Nous constatons que nous devons faire appel à des considérations particulières et à traitement « humain ».

3.   La « traduction » jours ouvrés/jours ouvrables :

Le code du travail prévoit le calcul du droit aux congés payés en jours ouvrables, mais certaines entreprises chiffrent ce droit en jours ouvrés.

Il faut alors se méfier d’une traduction « stricte » du droit !

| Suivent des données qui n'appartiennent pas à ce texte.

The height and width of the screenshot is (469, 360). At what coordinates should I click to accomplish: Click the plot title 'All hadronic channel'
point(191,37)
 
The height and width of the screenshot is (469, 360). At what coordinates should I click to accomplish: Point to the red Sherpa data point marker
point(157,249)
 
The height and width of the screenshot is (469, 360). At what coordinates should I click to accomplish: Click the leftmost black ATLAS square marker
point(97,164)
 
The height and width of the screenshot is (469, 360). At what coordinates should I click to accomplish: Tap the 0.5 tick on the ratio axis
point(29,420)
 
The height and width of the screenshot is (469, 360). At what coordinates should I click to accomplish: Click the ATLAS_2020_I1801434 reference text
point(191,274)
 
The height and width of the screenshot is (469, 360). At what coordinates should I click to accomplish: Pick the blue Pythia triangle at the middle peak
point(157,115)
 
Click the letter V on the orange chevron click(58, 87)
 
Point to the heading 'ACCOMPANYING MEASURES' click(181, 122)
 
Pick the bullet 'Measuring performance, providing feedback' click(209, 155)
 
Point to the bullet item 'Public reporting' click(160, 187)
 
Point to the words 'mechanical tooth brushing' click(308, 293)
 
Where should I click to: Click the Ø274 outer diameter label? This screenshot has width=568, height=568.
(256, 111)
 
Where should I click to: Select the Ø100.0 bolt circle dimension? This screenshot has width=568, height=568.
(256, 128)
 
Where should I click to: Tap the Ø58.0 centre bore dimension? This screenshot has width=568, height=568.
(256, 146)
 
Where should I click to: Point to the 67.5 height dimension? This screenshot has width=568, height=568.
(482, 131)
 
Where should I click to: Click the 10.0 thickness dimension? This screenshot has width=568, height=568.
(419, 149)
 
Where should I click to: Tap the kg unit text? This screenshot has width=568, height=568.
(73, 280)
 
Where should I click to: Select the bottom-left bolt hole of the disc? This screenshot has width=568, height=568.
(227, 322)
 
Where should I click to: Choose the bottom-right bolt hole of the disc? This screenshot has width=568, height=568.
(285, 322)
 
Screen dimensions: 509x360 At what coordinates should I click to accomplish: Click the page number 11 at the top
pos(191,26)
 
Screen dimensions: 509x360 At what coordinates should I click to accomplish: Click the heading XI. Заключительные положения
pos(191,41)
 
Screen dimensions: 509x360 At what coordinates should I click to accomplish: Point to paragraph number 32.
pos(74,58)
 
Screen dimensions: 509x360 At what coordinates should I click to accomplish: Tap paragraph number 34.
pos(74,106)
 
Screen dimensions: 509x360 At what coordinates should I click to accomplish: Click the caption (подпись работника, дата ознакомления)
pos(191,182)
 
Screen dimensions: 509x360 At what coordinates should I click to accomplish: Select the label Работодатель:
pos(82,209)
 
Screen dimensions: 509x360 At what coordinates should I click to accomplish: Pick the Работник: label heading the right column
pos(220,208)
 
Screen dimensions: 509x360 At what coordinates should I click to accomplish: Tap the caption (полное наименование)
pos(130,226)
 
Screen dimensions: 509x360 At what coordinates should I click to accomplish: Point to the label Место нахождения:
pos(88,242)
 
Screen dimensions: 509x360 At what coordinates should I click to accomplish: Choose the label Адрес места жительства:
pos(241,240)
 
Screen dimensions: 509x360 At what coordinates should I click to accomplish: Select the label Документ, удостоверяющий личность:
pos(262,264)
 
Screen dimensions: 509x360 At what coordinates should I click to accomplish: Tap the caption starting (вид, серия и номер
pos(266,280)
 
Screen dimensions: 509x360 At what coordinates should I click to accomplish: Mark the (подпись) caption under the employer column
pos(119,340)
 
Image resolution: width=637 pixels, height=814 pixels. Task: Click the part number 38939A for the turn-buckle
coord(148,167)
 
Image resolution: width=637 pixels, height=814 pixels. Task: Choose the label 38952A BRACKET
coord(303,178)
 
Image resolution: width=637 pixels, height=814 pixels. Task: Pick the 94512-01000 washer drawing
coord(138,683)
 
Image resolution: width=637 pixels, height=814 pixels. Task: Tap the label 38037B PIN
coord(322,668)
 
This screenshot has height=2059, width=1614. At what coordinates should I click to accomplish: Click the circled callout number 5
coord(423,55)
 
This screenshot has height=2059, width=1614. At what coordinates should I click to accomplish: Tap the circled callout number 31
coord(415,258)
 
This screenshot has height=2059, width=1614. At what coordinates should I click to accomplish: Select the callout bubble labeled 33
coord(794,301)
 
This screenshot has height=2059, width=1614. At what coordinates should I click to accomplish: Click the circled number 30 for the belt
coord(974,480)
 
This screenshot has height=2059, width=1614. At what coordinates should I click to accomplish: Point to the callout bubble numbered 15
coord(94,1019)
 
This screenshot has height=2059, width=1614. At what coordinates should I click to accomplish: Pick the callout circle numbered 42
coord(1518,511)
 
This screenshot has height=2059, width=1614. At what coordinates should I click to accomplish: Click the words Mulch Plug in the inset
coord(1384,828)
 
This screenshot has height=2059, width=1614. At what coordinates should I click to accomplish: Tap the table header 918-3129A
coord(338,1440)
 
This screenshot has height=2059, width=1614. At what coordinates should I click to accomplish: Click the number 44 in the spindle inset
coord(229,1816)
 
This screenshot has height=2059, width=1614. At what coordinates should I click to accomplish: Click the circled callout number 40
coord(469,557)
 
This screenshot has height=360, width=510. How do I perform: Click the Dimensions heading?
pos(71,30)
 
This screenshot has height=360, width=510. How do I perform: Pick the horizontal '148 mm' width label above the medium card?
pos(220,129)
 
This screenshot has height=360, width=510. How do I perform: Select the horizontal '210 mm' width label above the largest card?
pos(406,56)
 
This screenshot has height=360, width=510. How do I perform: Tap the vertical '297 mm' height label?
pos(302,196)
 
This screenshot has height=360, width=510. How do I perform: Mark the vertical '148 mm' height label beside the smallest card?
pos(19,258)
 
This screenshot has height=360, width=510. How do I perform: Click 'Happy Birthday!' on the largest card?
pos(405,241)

En effet, indiquer à un salarié qui justifie d’une présence sans aucune absence pendant la période de référence que son droit en jours ouvrables de 30 jours correspond à 25 jours ouvrés serait une erreur fatale !

Prenons un exemple :

  • Un salarié part en congés payés pendant une semaine complète, dans laquelle figure un jour férié habituellement chômé dans l’entreprise qui se situe le samedi.
  • Dans un décompte en jours ouvrables :
  • Le salarié aura utilisé 5 jours de congés (du lundi au samedi moins le samedi férié)
  • Dans un décompte en jours ouvrés :
  • Le salarié aura utilisé 5 jours de congés (du lundi au vendredi, le samedi n’est pas compté dans ce le décompte en jours ouvrés)
  • Le salarié sera alors lésé, l’entreprise devra lui attribuer un jour de congé supplémentaire.
  • Il me semble dangereux de laisser cette gestion particulière à un logiciel, il est prudent de faire appel à un gestionnaire de paie.

En conclusion, les logiciels de gestion des congés payés peuvent être une aide non négligeable pour les gestionnaires de paye, les responsables RH, les chefs d’entreprise et les salariés.

Ils ne peuvent selon moi, gérer en toute autonomie la totalité des particularités liées à la gestion des congés payés.